Stored entries
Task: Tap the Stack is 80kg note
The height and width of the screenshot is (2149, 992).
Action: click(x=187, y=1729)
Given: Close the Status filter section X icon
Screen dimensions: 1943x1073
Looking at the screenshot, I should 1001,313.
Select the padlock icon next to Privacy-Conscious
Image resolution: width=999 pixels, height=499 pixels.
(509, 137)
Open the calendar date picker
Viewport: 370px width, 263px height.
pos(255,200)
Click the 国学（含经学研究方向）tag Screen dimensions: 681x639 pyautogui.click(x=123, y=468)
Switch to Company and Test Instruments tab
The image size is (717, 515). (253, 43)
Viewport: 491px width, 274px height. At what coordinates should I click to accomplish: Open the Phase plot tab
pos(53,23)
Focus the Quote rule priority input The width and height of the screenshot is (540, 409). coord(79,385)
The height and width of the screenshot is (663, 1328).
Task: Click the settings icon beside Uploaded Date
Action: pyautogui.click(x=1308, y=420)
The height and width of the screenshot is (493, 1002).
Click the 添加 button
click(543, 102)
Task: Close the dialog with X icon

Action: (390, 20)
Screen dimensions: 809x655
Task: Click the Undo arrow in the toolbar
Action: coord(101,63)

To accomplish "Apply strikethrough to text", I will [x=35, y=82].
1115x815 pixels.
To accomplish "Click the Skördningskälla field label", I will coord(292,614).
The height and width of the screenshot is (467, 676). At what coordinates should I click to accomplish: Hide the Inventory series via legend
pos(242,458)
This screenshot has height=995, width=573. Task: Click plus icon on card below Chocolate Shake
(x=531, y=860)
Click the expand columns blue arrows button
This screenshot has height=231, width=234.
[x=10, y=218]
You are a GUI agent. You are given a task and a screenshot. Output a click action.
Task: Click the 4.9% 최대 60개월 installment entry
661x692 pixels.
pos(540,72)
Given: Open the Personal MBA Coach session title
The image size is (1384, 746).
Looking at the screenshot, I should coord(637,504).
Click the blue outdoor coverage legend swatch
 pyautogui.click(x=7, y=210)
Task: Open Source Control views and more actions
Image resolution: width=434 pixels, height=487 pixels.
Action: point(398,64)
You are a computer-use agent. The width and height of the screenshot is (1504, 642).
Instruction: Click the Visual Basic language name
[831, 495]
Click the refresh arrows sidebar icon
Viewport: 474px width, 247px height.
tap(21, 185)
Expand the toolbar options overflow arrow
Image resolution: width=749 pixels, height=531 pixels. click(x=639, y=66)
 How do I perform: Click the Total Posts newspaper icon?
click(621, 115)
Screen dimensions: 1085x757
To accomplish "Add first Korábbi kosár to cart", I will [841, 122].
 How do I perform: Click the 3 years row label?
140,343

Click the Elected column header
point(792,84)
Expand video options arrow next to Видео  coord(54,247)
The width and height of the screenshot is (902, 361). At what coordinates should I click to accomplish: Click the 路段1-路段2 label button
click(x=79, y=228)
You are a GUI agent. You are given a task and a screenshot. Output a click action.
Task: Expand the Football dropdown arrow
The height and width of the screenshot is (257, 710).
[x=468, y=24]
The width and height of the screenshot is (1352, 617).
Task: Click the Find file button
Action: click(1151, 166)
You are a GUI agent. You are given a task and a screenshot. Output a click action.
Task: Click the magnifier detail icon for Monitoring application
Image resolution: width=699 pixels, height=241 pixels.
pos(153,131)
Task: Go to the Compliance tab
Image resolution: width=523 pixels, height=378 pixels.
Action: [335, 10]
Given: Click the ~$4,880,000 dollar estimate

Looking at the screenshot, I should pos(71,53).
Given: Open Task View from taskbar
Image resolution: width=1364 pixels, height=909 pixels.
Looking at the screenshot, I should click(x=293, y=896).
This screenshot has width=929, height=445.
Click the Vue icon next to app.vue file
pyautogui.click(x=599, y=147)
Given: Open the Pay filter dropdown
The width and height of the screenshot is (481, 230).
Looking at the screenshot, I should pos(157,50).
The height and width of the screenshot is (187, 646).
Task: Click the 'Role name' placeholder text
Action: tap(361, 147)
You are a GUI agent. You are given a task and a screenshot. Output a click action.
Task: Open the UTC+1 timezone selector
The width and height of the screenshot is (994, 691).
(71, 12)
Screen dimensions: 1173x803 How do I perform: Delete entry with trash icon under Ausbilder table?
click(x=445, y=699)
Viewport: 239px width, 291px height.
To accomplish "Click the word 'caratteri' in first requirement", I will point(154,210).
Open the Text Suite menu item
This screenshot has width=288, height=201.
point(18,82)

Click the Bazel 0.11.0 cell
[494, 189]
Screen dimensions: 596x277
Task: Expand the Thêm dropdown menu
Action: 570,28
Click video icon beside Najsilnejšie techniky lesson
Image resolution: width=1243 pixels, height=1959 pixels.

**Problem to work on:** Write out all of the entries above, exactly and in full.

**Result of this task:**
Task: Tap the Stack is 80kg note
The height and width of the screenshot is (2149, 992).
Action: click(x=187, y=1729)
Given: Close the Status filter section X icon
Screen dimensions: 1943x1073
Looking at the screenshot, I should 1001,313.
Select the padlock icon next to Privacy-Conscious
Image resolution: width=999 pixels, height=499 pixels.
(509, 137)
Open the calendar date picker
Viewport: 370px width, 263px height.
pos(255,200)
Click the 国学（含经学研究方向）tag Screen dimensions: 681x639 pyautogui.click(x=123, y=468)
Switch to Company and Test Instruments tab
The image size is (717, 515). (253, 43)
Viewport: 491px width, 274px height. At what coordinates should I click to accomplish: Open the Phase plot tab
pos(53,23)
Focus the Quote rule priority input The width and height of the screenshot is (540, 409). coord(79,385)
The height and width of the screenshot is (663, 1328).
Task: Click the settings icon beside Uploaded Date
Action: pyautogui.click(x=1308, y=420)
The height and width of the screenshot is (493, 1002).
Click the 添加 button
click(543, 102)
Task: Close the dialog with X icon

Action: (390, 20)
Screen dimensions: 809x655
Task: Click the Undo arrow in the toolbar
Action: coord(101,63)

To accomplish "Apply strikethrough to text", I will [x=35, y=82].
1115x815 pixels.
To accomplish "Click the Skördningskälla field label", I will coord(292,614).
The height and width of the screenshot is (467, 676). At what coordinates should I click to accomplish: Hide the Inventory series via legend
pos(242,458)
This screenshot has height=995, width=573. Task: Click plus icon on card below Chocolate Shake
(x=531, y=860)
Click the expand columns blue arrows button
This screenshot has height=231, width=234.
[x=10, y=218]
You are a GUI agent. You are given a task and a screenshot. Output a click action.
Task: Click the 4.9% 최대 60개월 installment entry
661x692 pixels.
pos(540,72)
Given: Open the Personal MBA Coach session title
The image size is (1384, 746).
Looking at the screenshot, I should coord(637,504).
Click the blue outdoor coverage legend swatch
 pyautogui.click(x=7, y=210)
Task: Open Source Control views and more actions
Image resolution: width=434 pixels, height=487 pixels.
Action: point(398,64)
You are a computer-use agent. The width and height of the screenshot is (1504, 642).
Instruction: Click the Visual Basic language name
[831, 495]
Click the refresh arrows sidebar icon
Viewport: 474px width, 247px height.
tap(21, 185)
Expand the toolbar options overflow arrow
Image resolution: width=749 pixels, height=531 pixels. click(x=639, y=66)
 How do I perform: Click the Total Posts newspaper icon?
click(621, 115)
Screen dimensions: 1085x757
To accomplish "Add first Korábbi kosár to cart", I will [841, 122].
 How do I perform: Click the 3 years row label?
140,343

Click the Elected column header
point(792,84)
Expand video options arrow next to Видео  coord(54,247)
The width and height of the screenshot is (902, 361). At what coordinates should I click to accomplish: Click the 路段1-路段2 label button
click(x=79, y=228)
You are a GUI agent. You are given a task and a screenshot. Output a click action.
Task: Expand the Football dropdown arrow
The height and width of the screenshot is (257, 710).
[x=468, y=24]
The width and height of the screenshot is (1352, 617).
Task: Click the Find file button
Action: click(1151, 166)
You are a GUI agent. You are given a task and a screenshot. Output a click action.
Task: Click the magnifier detail icon for Monitoring application
Image resolution: width=699 pixels, height=241 pixels.
pos(153,131)
Task: Go to the Compliance tab
Image resolution: width=523 pixels, height=378 pixels.
Action: [335, 10]
Given: Click the ~$4,880,000 dollar estimate

Looking at the screenshot, I should pos(71,53).
Given: Open Task View from taskbar
Image resolution: width=1364 pixels, height=909 pixels.
Looking at the screenshot, I should click(x=293, y=896).
This screenshot has width=929, height=445.
Click the Vue icon next to app.vue file
pyautogui.click(x=599, y=147)
Given: Open the Pay filter dropdown
The width and height of the screenshot is (481, 230).
Looking at the screenshot, I should pos(157,50).
The height and width of the screenshot is (187, 646).
Task: Click the 'Role name' placeholder text
Action: tap(361, 147)
You are a GUI agent. You are given a task and a screenshot. Output a click action.
Task: Open the UTC+1 timezone selector
The width and height of the screenshot is (994, 691).
(71, 12)
Screen dimensions: 1173x803 How do I perform: Delete entry with trash icon under Ausbilder table?
click(x=445, y=699)
Viewport: 239px width, 291px height.
To accomplish "Click the word 'caratteri' in first requirement", I will point(154,210).
Open the Text Suite menu item
This screenshot has width=288, height=201.
point(18,82)

Click the Bazel 0.11.0 cell
[494, 189]
Screen dimensions: 596x277
Task: Expand the Thêm dropdown menu
Action: 570,28
Click video icon beside Najsilnejšie techniky lesson
Image resolution: width=1243 pixels, height=1959 pixels.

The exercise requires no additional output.